[Collected data entries]
=====

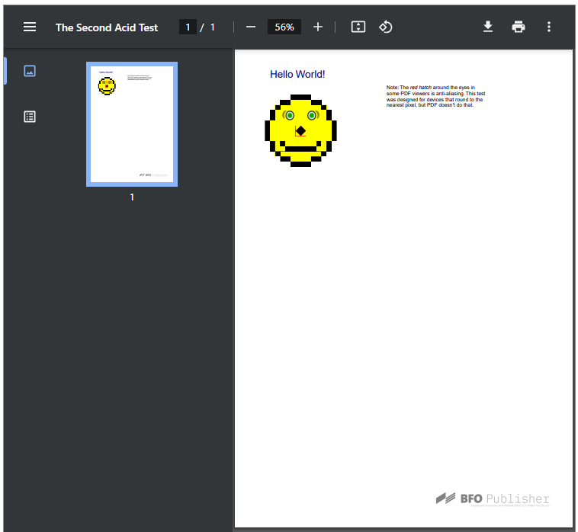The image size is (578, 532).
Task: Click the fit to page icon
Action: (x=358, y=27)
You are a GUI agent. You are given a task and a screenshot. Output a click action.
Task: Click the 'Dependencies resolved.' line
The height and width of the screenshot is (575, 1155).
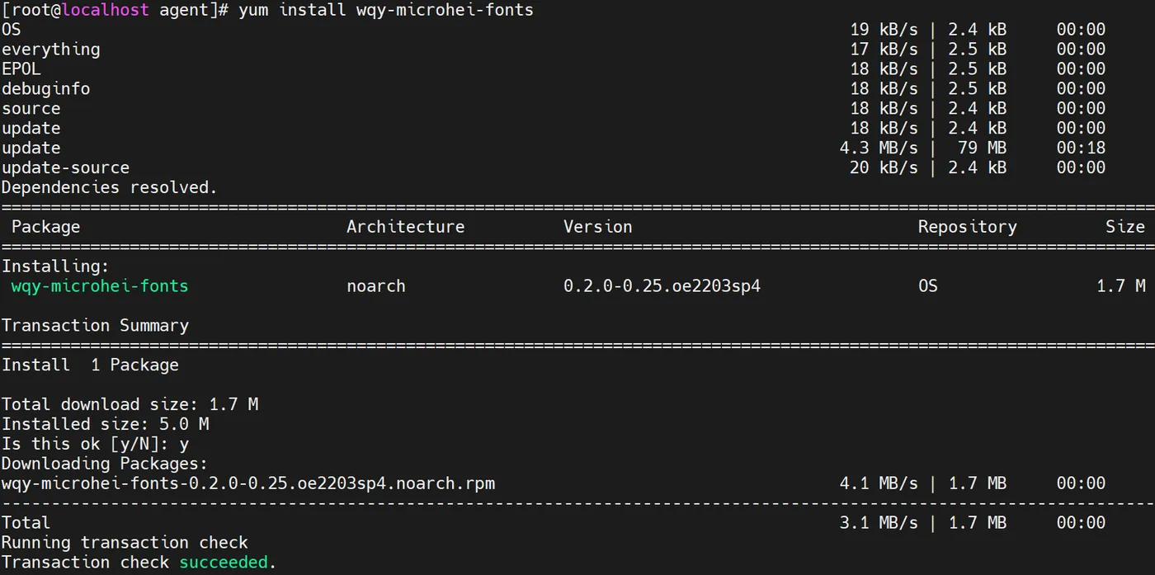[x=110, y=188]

=====

WORK TO BE COMPLETED: Take the line containing "You are a GUI" as the first line and the last line of the data above as the final one, and output exactly the lines between them, inclusive, with no pictures.

ANSWER BOX:
You are a GUI agent. You are given a task and a screenshot. Output a click action.
Task: Click the 'Dependencies resolved.' line
The height and width of the screenshot is (575, 1155).
[x=110, y=188]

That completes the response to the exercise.